Wojewódzkie Obchody Narodowego Święta Niepodległości rozpoczęły się na Cmentarzu Komunalnym ceremonią złożenia kwiatów pod Pomnikiem Nieznanego Żołnierza. Następnie w kościele pw. Wniebowzięcia NMP biskup diecezjalny Edward Dajczak przewodniczył Mszy św. w intencji ojczyzny.

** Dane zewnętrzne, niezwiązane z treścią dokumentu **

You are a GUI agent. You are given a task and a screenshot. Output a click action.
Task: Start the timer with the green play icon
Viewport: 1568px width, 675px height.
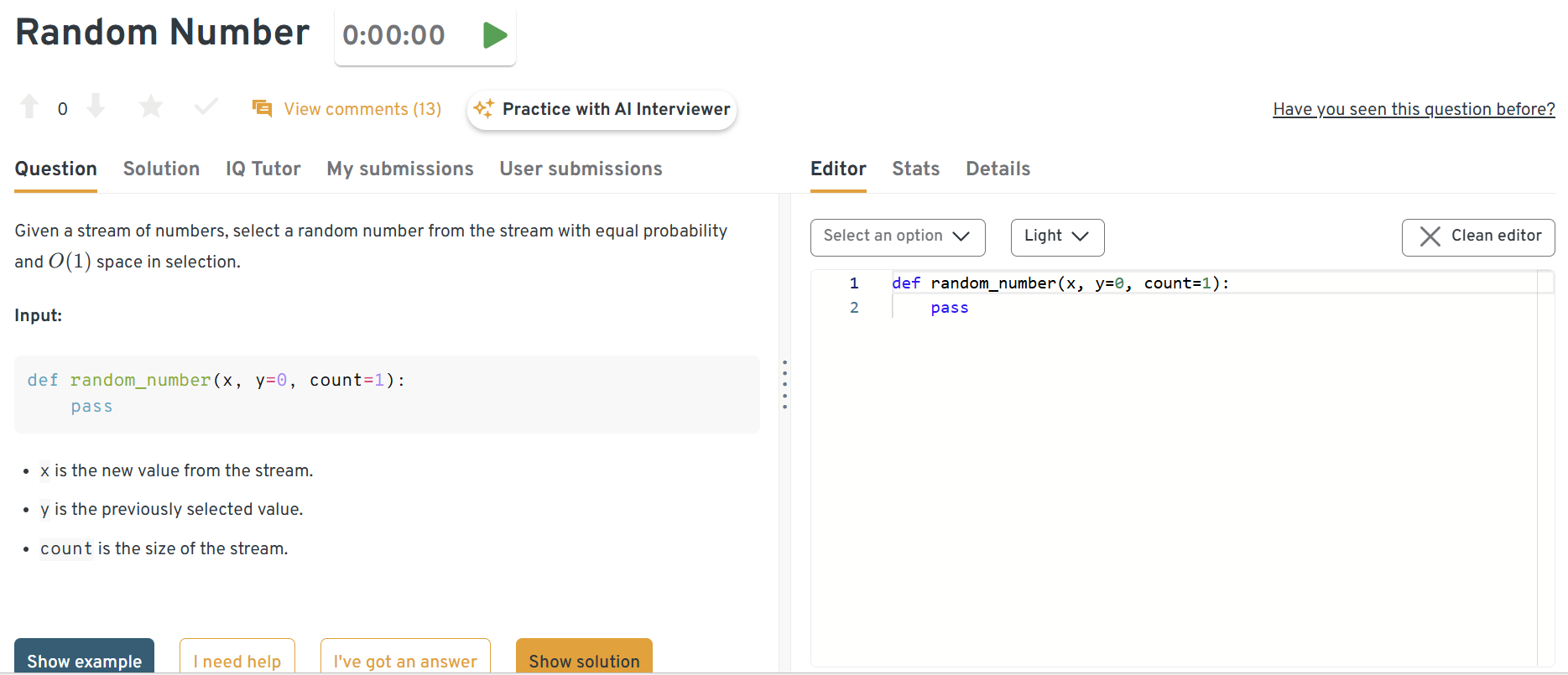495,35
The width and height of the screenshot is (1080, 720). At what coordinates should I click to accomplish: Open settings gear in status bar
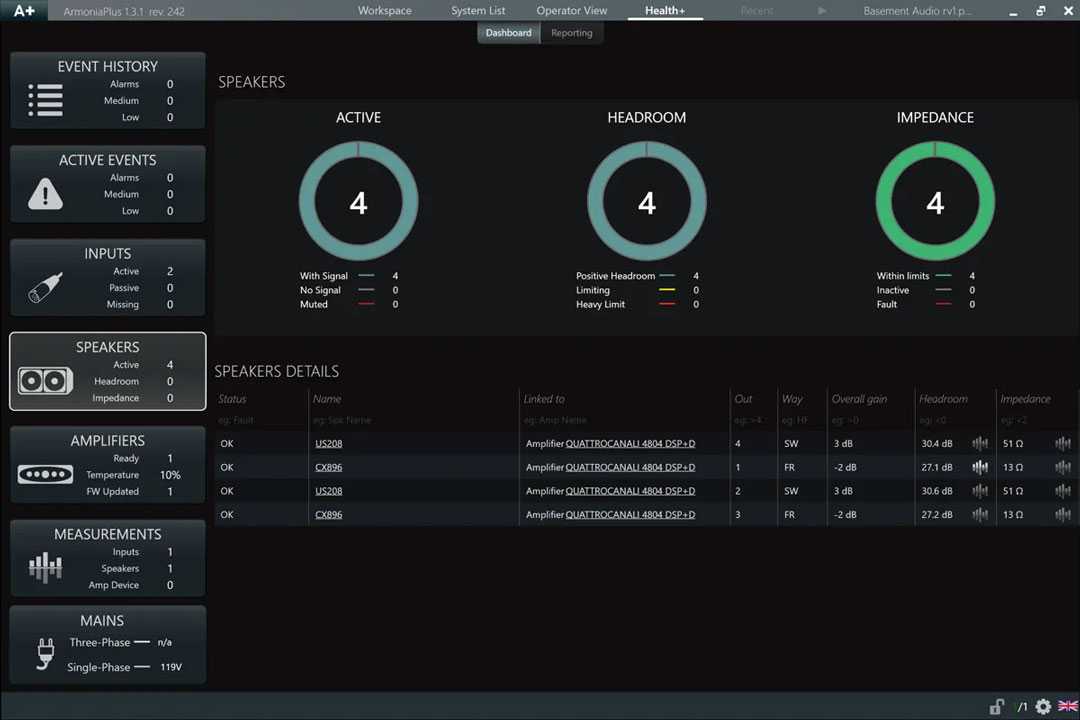pos(1043,707)

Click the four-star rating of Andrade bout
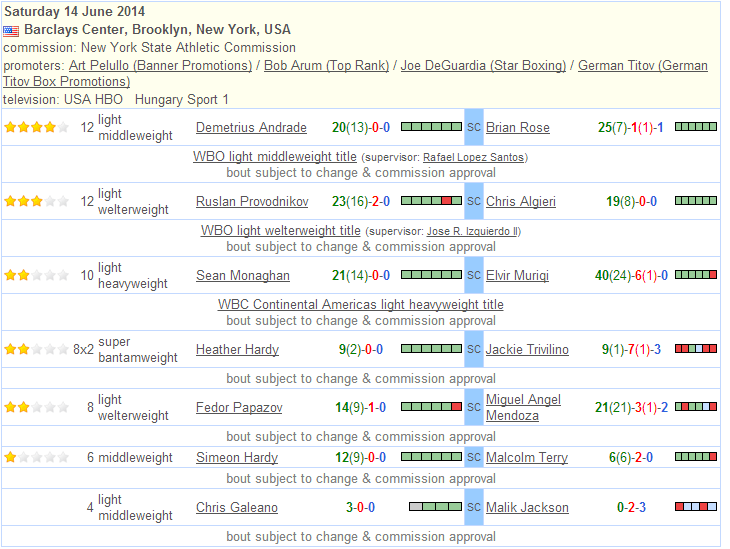tap(37, 127)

Hierarcha zwrócił uwagę, że tegorocznym obchodom Narodowego Święta Niepodległości towarzyszy inna ważna data: 40. rocznica pielgrzymki papieża Polaka do Polski. Przypomniał papieskie wołanie "niech zstąpi Duch Twój i odnowi ziemię". – Nie można przestać tego wołać, nie można zapomnieć tych mocnych słów papieża. Ileż razy komentowano, że to one właśnie były początkiem odzyskiwania wolności – przypomniał duchowny. Dodał, że "to właśnie w sercu człowieka zaczyna się pokój, sprawiedliwość, praworządność, miłość do drugiego, wszystko. A to dlatego, że Ewangelii nie można przeżyć w pojedynkę".

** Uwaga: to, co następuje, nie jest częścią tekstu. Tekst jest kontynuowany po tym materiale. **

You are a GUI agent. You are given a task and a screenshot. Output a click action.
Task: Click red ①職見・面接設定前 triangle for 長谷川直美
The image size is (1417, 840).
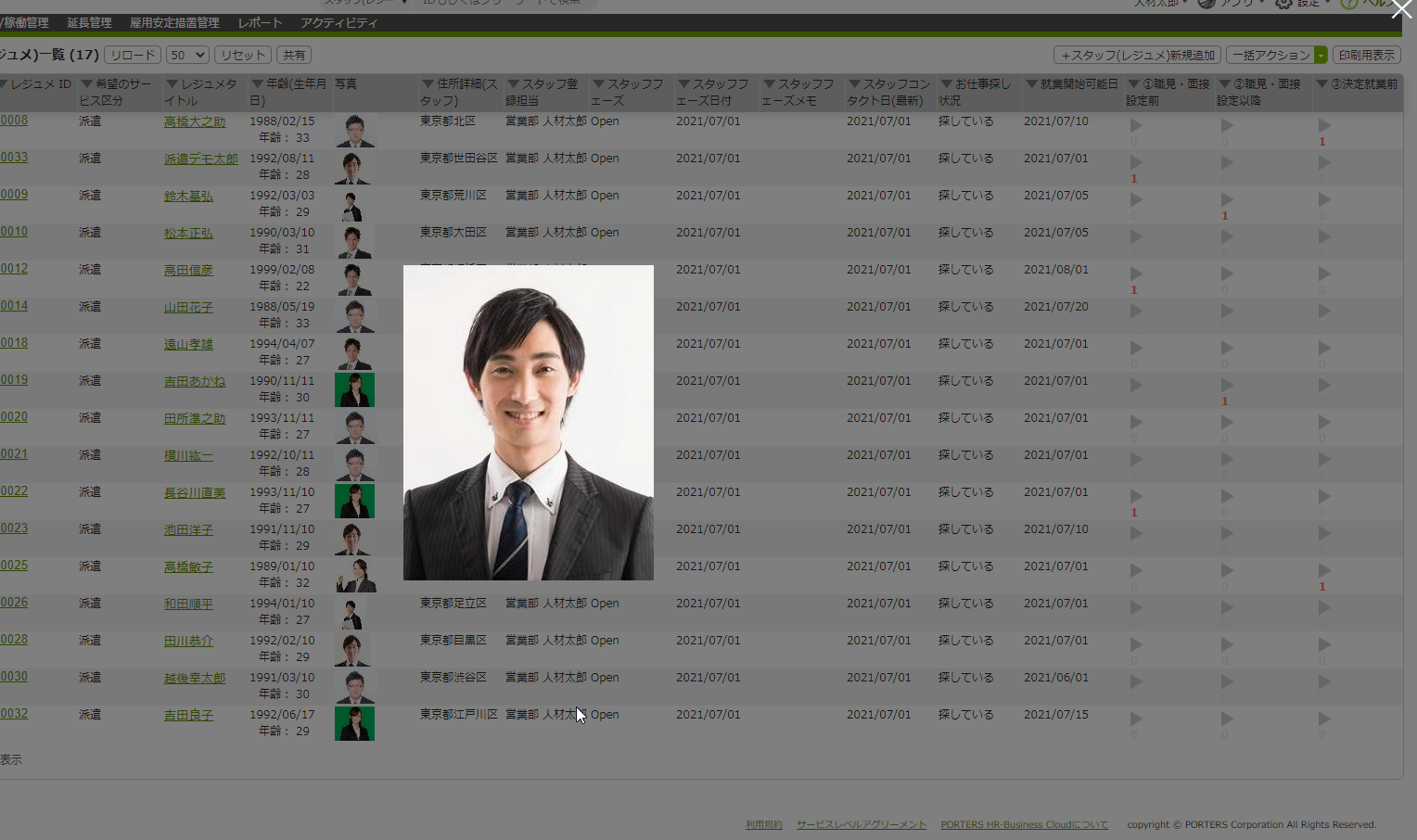(x=1136, y=494)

Biskup podkreślił także znaczenie wspólnego wyśpiewania podczas każdej Mszy św. modlitwy Ojcze nasz. – W świecie, w którym otacza nas nadmiar słów, burzy nam się hierarchia ważności, wszystko staje się uśrednione. Może w takim dniu, kiedy wrażliwość jest większa, łatwiej nam zdobyć się na takie wołanie za ojczyznę – powiedział kaznodzieja.
Biskup stwierdził, że łatwo mówić "kocham Polskę", ale sprawdza się to dopiero przez miłość do człowieka, który jest obok, w zasięgu mojej ręki. – To dopiero jest dobry sprawdzian prawdziwości ważnych słów, które weryfikuje prosta codzienność w mojej zwykłej, małej ojczyźnie. Potrzeba nam tego jak powietrza, bo niebezpiecznie się podzieliliśmy. Są granice, które gdy przekroczymy, to nie wiadomo, jak to się skończy. Ktoś musi ten dobry ruch zacząć: jeden, drugi, tysięczny człowiek, któremu zmieni się serce, tak się zmienia ojczyznę. Czas zacząć od siebie – zaapelował biskup koszalińsko-kołobrzeski.
Na zakończenie liturgii wierni odśpiewali "Rotę".
Uroczystości patriotyczne według ceremoniału wojskowego odbyły się w południe na placu Wyszyńskiego. W asyście Orkiestry Wojskowej ze Szczecina odśpiewano Hymn Polski w ramach programu "Niepodległa do Hymnu". Uroczystość zakończył koncerty patriotyczny zespołu Szczecinianie i Orkiestry Dętej im. Ziemi Sławieńskiej.